Internationalism for me is not a rejection of the nation state or an embrace of a cosmopolitan attitude for moral or aesthetic reasons. Rather, it is a recognition, I think unavoidable, of the nature of the contemporary world as deeply and variously interconnected. We cannot grapple with this world, either to ward off danger or to make it better, without accepting this essential reality. It does not follow, however, that this recognition makes more international law and international organizations the default preference. To the contrary, I will argue that in many cases, the best international norm is one of getting out of the way of states that apply innovative solutions to particular problems.
What this book seeks to do is to save liberal internationalism from itself. International law seems as good a place as any to face that challenge. International law, like any legal system, rests on beliefs about how the world works. It succeeds or fails based on how it uses its special techniques, reflecting those beliefs, to make people’s lives better or worse. The heart of this book’s argument is that a big part of the international law project of the late twentieth century came undone, but that liberal commitments demand that we try to learn from these failures and to do better. Accordingly, we should neither deny the blunders nor give up on using international law’s resources to help people around the world have better lives, if they are fit to the task.

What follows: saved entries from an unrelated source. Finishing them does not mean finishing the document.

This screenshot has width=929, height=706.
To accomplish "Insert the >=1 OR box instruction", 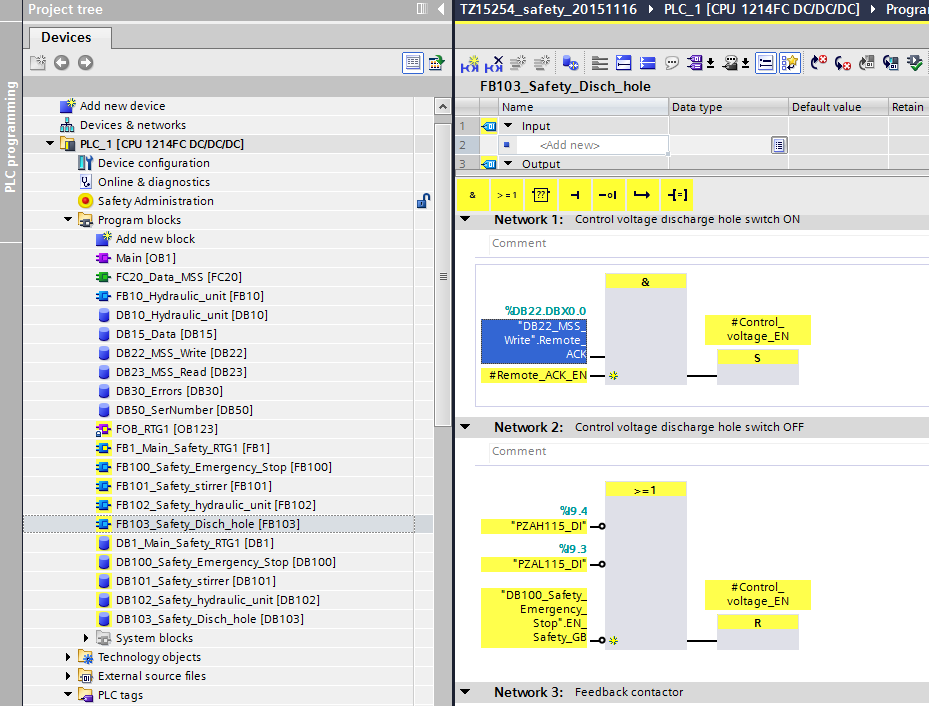I will (x=507, y=195).
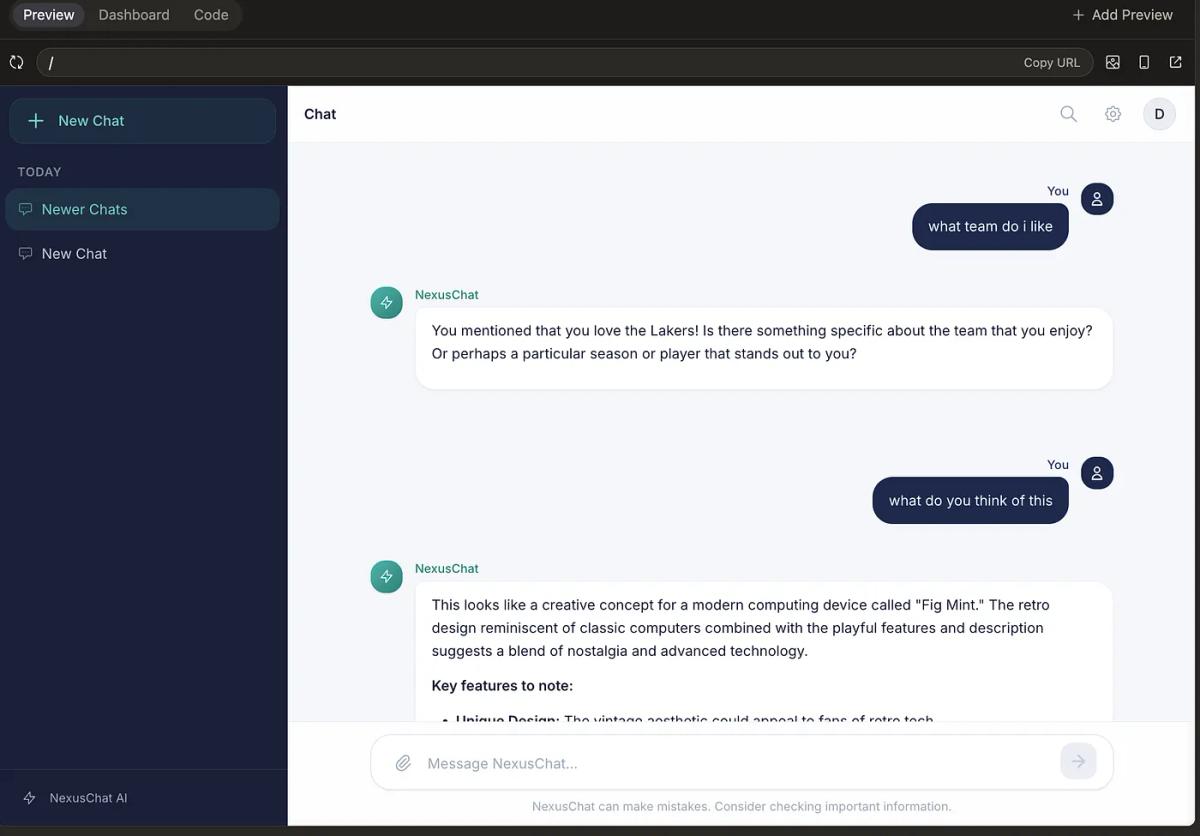
Task: Click the Add Preview button
Action: click(x=1122, y=14)
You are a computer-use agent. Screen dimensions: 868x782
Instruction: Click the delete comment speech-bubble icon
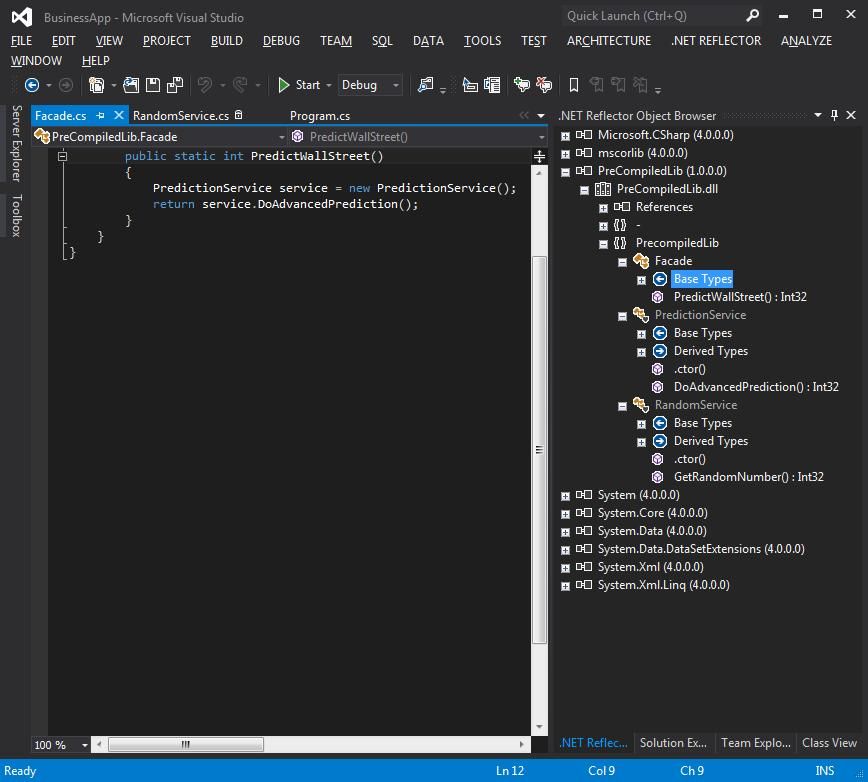[543, 85]
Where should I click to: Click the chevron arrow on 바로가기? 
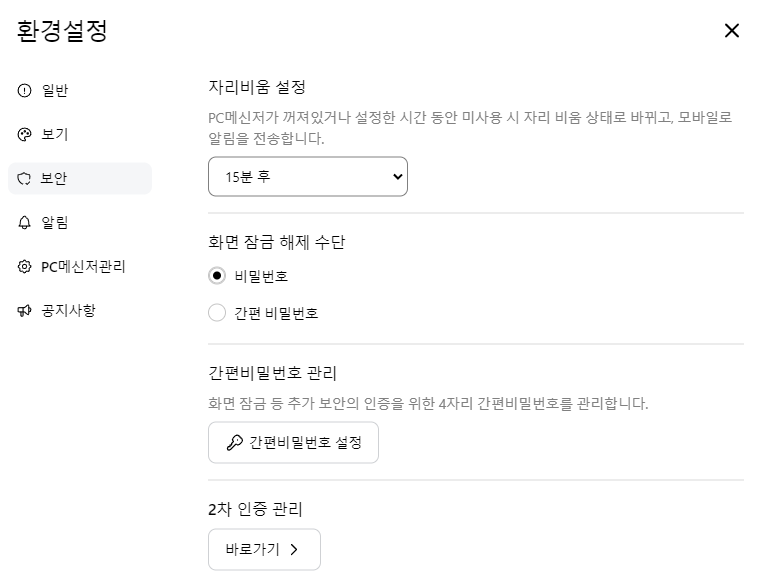point(294,549)
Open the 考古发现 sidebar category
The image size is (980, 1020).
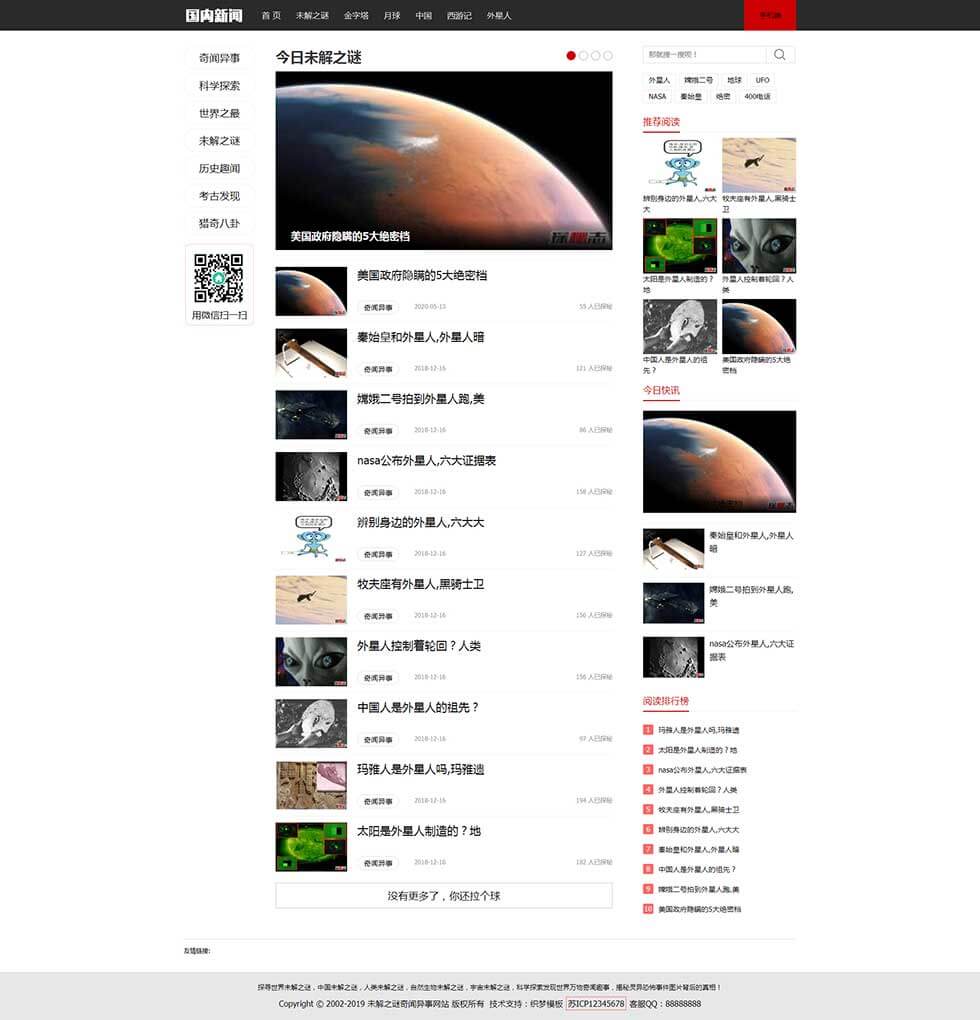click(219, 196)
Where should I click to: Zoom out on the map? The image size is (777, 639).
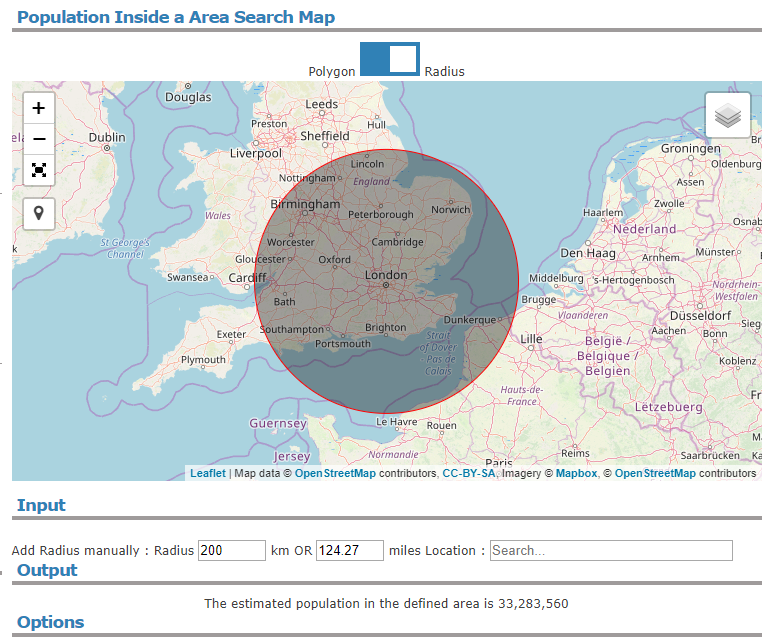coord(39,139)
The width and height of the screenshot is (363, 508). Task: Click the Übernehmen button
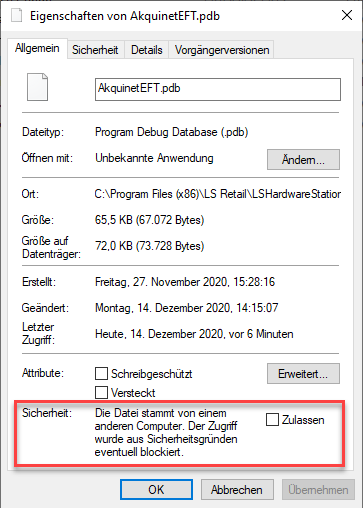[318, 490]
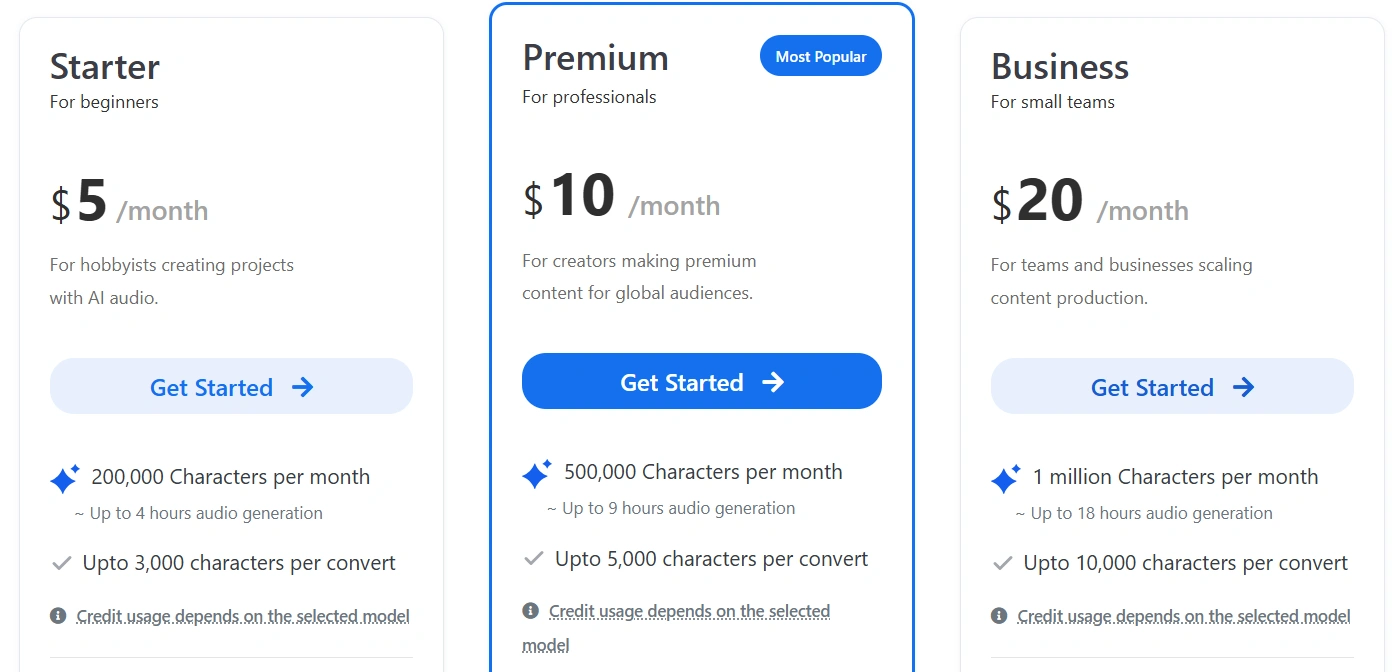The width and height of the screenshot is (1392, 672).
Task: Click the info icon in the Starter plan
Action: (x=58, y=616)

Liberalism, a posture that tries to learn from as many ways of living together as possible, does not go well with triumphalism. It demands circumspection, a quality at odds with the contemporary world that rewards attention more than accomplishment. It comes with a sense of tragedy, an understanding that things often do not turn out as hoped. As this book considers, there may be no way out of the present mess or the ones still to come, and all we have left may be despair. The case for the liberal enterprise does not rest on historical inevitability, but rather on an intuition that, whatever its shortcomings, it remains the best way to make sense of and meet the challenges of a disordered world. This book proceeds in that spirit.